At the Becker's 16th Annual Future of Spine + The Spine, Orthopedic and Pain Management-Driven ASC Conference, June 14 to 16, in Chicago, a panel of ambulatory surgery center and physician practice administrators discussed their experiences with bundled payments.
The panel included:
• Steven Mash, MD, musculoskeletal medical director at Downers Grove, Ill.-based DuPage Medical Group
• Richard Kube, MD, spine surgeon and founder/owner of Prairie Spine and Pain Institute in Peoria, Ill.

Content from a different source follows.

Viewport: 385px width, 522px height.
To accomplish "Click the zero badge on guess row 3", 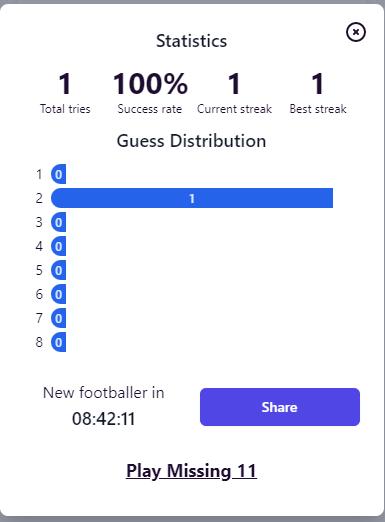I will click(58, 222).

• Teresa Copeland, director of managed care at Knoxville (Tenn.) Orthopaedic Surgery Center
• Jeff Zigler, senior director of market access, health economics and reimbursement for Zimmer Biomet
Here are four key thoughts from the panel:
Dr. Kube: "In general, orthopedics and spine have been opportune for bundles. If you are looking at bundles, you need to know your stress points and cost points, and we understand, as orthopedic and spine surgeons, our procedures, the imaging [and so on]. If you have an ASC, you have a lot more control to drive that bundle. The bundling I've done, we go direct to employers and patient populations… It's really been about the education. Educate people about this type of model, and it is possible and can restore value to the system."
Ms. Copeland: "Education, both internal and external, [is key]. The thing that stands out is most often it wasn't the medical issues that were the roadblocks but the social issues — the sick husband at home while the wife needed a total joint replacement. That's the conversation that has to happen in the education [about the model]. It can all be figured out, but we often don't know about those roadblocks [and that deters people from getting the procedure]."

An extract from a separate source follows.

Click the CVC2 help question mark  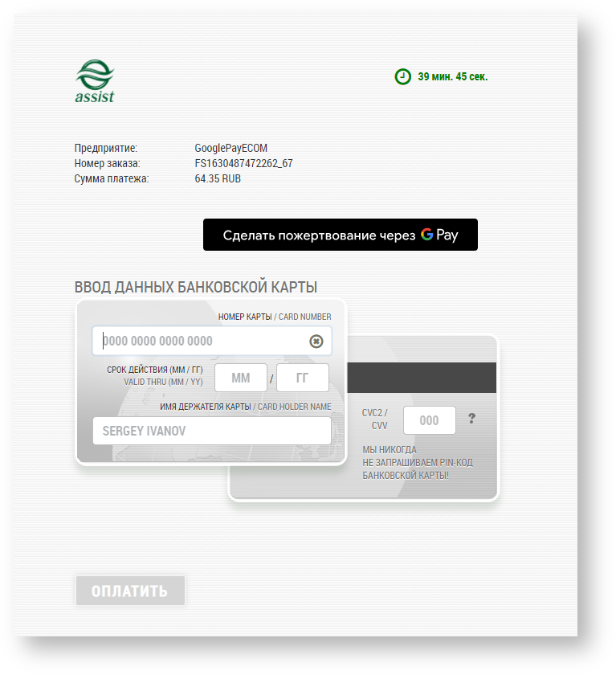click(471, 419)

Dr. Mash: "Doctors respond to peer-pressure and to data, and when you put the data up in an un-blinded way, it moves them. You have to give the doctors feedback. The doctors most adamant they couldn't do [the procedure] in a [certain] way found they could do it [that way]. We've also used a predictive analytics program from the beginning. Everyone involved with the patient can see where the patient is along the pathway. We are now managing 4,000 cases a year with one case manager using this technology."
Mr. Zigler: "I am surprised by how difficult it is for the average surgery center to sit down with a [big payer] network like Blue Cross. I think it's getting better. You can contract more regularly with a Cigna or Aetna now, but you have some [data] to send to the payers. It's been more uphill than I thought given we've talked about bundled payments for seven years."